Would you please copy exactly the line with "Given: Click the Kimovil logo at top" and all lines that follow it in the data below, through the last one?

BEGIN

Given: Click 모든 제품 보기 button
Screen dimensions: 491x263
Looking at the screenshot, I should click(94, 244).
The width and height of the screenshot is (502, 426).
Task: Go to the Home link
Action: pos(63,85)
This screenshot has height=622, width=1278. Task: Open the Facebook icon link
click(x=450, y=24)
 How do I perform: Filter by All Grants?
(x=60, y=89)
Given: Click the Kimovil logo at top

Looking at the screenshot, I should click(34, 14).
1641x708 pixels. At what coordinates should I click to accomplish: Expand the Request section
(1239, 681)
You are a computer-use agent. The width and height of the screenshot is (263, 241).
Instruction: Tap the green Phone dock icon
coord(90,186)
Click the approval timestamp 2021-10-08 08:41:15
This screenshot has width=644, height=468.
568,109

END

(OUTPUT OF THE EXERCISE)
Given: Click the Kimovil logo at top

Looking at the screenshot, I should click(34, 14).
1641x708 pixels. At what coordinates should I click to accomplish: Expand the Request section
(1239, 681)
You are a computer-use agent. The width and height of the screenshot is (263, 241).
Instruction: Tap the green Phone dock icon
coord(90,186)
Click the approval timestamp 2021-10-08 08:41:15
This screenshot has width=644, height=468.
568,109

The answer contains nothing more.